Desde la ventana de un pequeño baño, descubrió un barrio de casas hechas con cartón y trozos de uralita donde el mal olor ponía de manifiesto la ausencia de alcantarillado y agua corriente. A la entrada de las chabolas, las mujeres encendían hogueras; los jóvenes y ancianos se calentaban mientras fumaban y conversaban. Los niños, prácticamente desnudos y descalzos, correteaban por las calles de tierra levantando polvo y miseria. Acababa de aterrizar en un planeta llamado El Cerrillo, del que la mayoría de la gente no quería saber nada.

De regreso a la ciudad, Teresa le comentó:

—Sé que estás impresionada por lo que has visto, no todo el mundo resiste este lugar.

—Claro que me ha sorprendido, pero pienso seguir viniendo. ¿Quiénes eran las que repartían la merienda a los niños?

—Son religiosas. Si deseas continuar con el voluntariado, debes en primer lugar apuntarte a un curso de defensa personal porque nunca sabemos qué nos podemos encontrar y, en segundo lugar, sacarte el carnet de conducir para poder desplazarte sin depender de nadie.

Ella se reía con disimulo, pensando que tanto Teresa cómo su madre estaban cortadas por el mismo patrón y deseaban convertirla en una mujer independiente.

A partir de ese día, sus ratos libres los dedicó a colaborar con la Cruz Roja. Iba donde le mandaban. Poco a poco, el mundo que nadie ve, el de los sin techo, el alcoholismo, la prostitución, aquel que solo son cifras, datos en los libros y noticias efímeras en la prensa, se convirtió en su día a día y, como ocurre cuando lo que haces te llena, los días, los meses y los años pasan en un pispás y, por eso, cuando escuchaba a Mercedes Sosa cantar Volver a los diecisiete y se miraba al espejo, no entendía como la vida había volado tan de prisa.

—Despierta —repetía Lola—, no sabes el susto que me has dado cuando te he visto en la camilla entrando por urgencias. Te has empeñado en que te maten. Tienes cinco puñaladas, pero solo una de consideración. En un par de horas te subimos a planta. Tú y tu manía de ganarte el cielo en la tierra.

—Deja de echarme la bronca. No olvides que fuiste tú la que me enseñó que la vida sin un poco de riesgo no merece la pena.

—Pero yo me referia —aclaraba Lola— a fumar algo de marihuana, a beber de vez en cuando y a tener sexo con quien nos saliera de las narices.

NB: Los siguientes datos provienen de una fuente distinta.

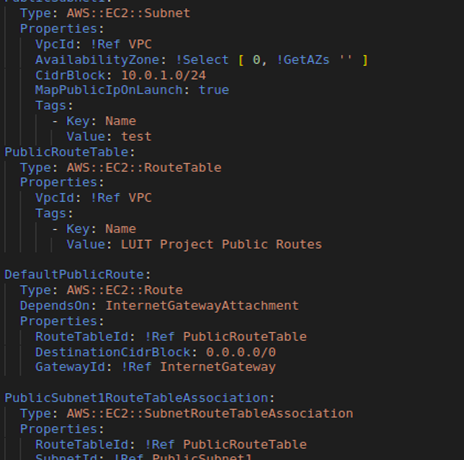
Task: Click InternetGatewayAttachment in DependsOn line
Action: [x=202, y=305]
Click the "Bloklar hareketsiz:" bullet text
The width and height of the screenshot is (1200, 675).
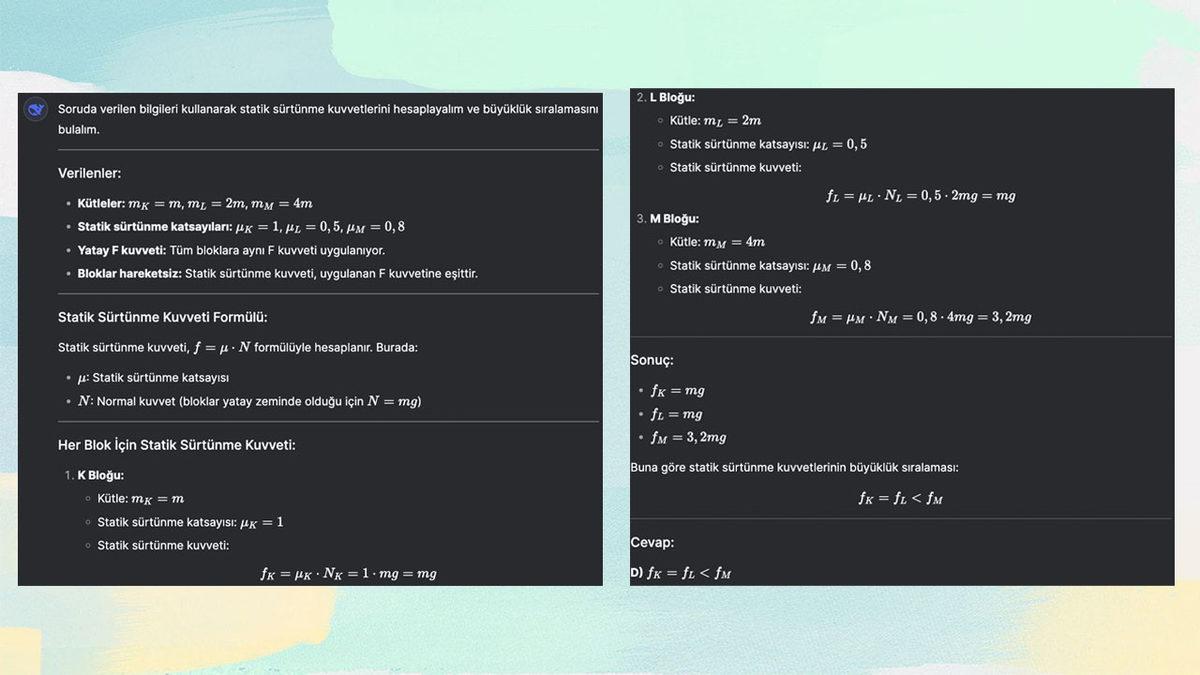(x=277, y=273)
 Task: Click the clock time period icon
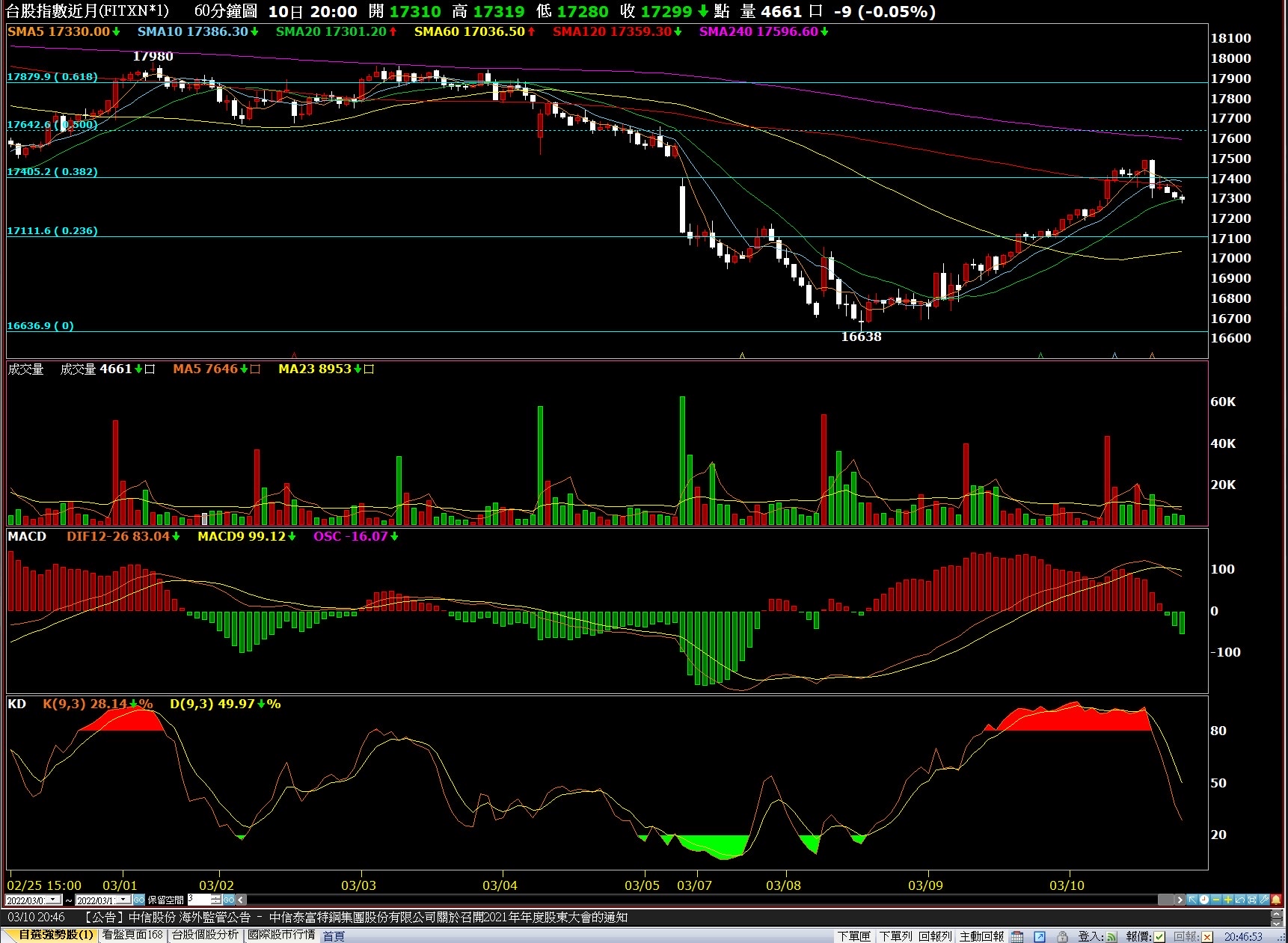tap(1204, 900)
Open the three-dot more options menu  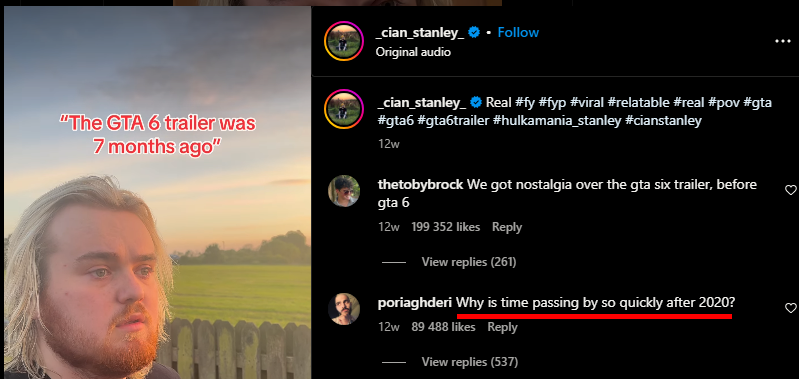(x=782, y=41)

Lo tuyo hace mucho que se sale de toda lógica. En la sala de espera, hay una amiga aguardando poder hablar contigo. Lleva más de cuatro horas. La voy a dejar pasar diez minutos y ni un segundo más.

—¡Estas viva, condená! —dijo Aurora—. Creí que te había matao el hijoputa. Te apuñaló y no te ayudé. Salí corriendo, me escondí, llamé al número que tú me diste para emergencias y llegaron en seguida. Eres valiente. Cuando te vi acercarte a él y golpearle en la cara, el muy cabrón no lo esperaba. La gente no para de llamarme, todos quieren saber de ti. Yo les digo lo que me ha dicho la enfermera: que de esta no te mueres.

—No te engañes, si estoy viva es porque tu chulo solo ha querido asustarme.

—¿Sabes una cosa? —dijo Aurora—, nadie se cree que seas monja.